Section 174 snuck up on companies and punched them in the face. It's terrible for anyone that doesn't have a large reserve of cash. But now it's here, we know about it, and can plan to minimize the damage.

If you're VC funded, you should get more money upfront to deal with it. The VC firm should be fine with this - those future tax deductions are an asset that can be sold if your company fails. In fact, with relative differences in tax rates, they might even be more valuable to some other company than they are to you.

If you were planning to bootstrap and are just one person, you are probably pretty heavily incentivized to create a single-member LLC and reorganize (sell?) into a S/C corp down the road, at least after an MVP or better is generating revenue. As far as I can understand, Section 174 does nothing to a single-member LLC because there is no salary.

I'm sure that some startups are going to go overseas, but I'm not so sure that it will be a huge thing.


I'm not sure about LLC, need to check.

What I know, from my fortunately tiny exUSSR accounting practice (greetings from Ukraine!), investments to capital cannot be expensed.

Instead, these costs have to be capitalized and amortized (but exists some not too wide spectrum of variants, how exactly capitalization payments will be distributed - linear, and non-linear).

And usually this is not bad, because, when you for example buy building for office, without capitalize, you have to immediately pay taxes for all it's cost.
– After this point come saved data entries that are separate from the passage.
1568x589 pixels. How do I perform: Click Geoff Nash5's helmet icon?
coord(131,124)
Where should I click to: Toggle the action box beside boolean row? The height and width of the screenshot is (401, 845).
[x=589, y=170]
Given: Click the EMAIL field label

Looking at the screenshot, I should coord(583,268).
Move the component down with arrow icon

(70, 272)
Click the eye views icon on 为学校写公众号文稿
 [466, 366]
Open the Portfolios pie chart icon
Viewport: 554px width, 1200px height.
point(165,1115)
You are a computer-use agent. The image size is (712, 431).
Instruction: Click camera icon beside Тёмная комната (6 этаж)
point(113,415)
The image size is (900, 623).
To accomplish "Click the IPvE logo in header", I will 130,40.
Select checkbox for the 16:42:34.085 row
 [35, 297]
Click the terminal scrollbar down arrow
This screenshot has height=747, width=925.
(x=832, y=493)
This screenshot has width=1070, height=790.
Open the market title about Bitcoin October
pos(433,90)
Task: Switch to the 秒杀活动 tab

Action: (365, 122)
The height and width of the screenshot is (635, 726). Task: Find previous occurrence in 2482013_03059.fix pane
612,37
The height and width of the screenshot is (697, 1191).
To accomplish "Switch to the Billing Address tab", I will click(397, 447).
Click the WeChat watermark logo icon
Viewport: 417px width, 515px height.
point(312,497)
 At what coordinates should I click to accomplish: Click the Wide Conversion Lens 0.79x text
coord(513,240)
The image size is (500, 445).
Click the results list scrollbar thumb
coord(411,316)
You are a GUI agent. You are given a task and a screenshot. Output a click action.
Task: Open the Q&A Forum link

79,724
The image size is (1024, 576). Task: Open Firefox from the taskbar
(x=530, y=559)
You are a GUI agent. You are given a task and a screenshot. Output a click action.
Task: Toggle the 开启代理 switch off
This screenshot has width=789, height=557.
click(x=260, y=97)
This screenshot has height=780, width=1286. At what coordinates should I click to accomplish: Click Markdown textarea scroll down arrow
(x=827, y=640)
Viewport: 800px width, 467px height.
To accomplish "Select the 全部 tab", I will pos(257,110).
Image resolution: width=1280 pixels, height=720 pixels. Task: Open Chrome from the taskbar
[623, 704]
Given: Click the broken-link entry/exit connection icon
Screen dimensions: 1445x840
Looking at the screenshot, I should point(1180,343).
But with capitalize you'll pay taxes on amortization payments.

I don't know, why R&D programming (engineering) before considered as expenses, but technically govt is right, they are really investments.

For material actives, like buildings all these are important, because investments could be huge, and also large risks, building could become unprofitable.

For example in Japan, now, when you found building, you have to create special fund (and fill with money), which will cover all annihilation costs, including expenses of third persons and return terrain to some approved state after building become unprofitable.

From other side, all these could open new opportunities for insurance business, to insure investments on R&D programming. As now, officials recognize R&D programming as investment.

However, wages are considered operational expenses in most sane places - this change moves them to capital expenses, which makes no sense.
Could you provide examples of such sane places?
Wages are operational expenses in Poland for most cases - there are few (rare) exceptions where portions of wages might be considered part of increase in value of "material item" and thus fall under amortization rules - however those are minority and the general rules are that worker's wages are operational expenses (as wages paid to worker do not translate directly into capital wealth of the company).
Do you have any examples, which are closer to G7 level?

I respect achievements of Poland, but at the moment, we should consider it as young country, and for such countries science don't have evidences that they will continue their success after nearest 5-10 years.

For young countries, unfortunately, very typical, to make few brave steps, and then pause development for indefinitely long time. Even possible few reverse steps.

So, Poland success, is sure hard work, but from scientific view, it is not supported by strong foundations and should be considered as fortune.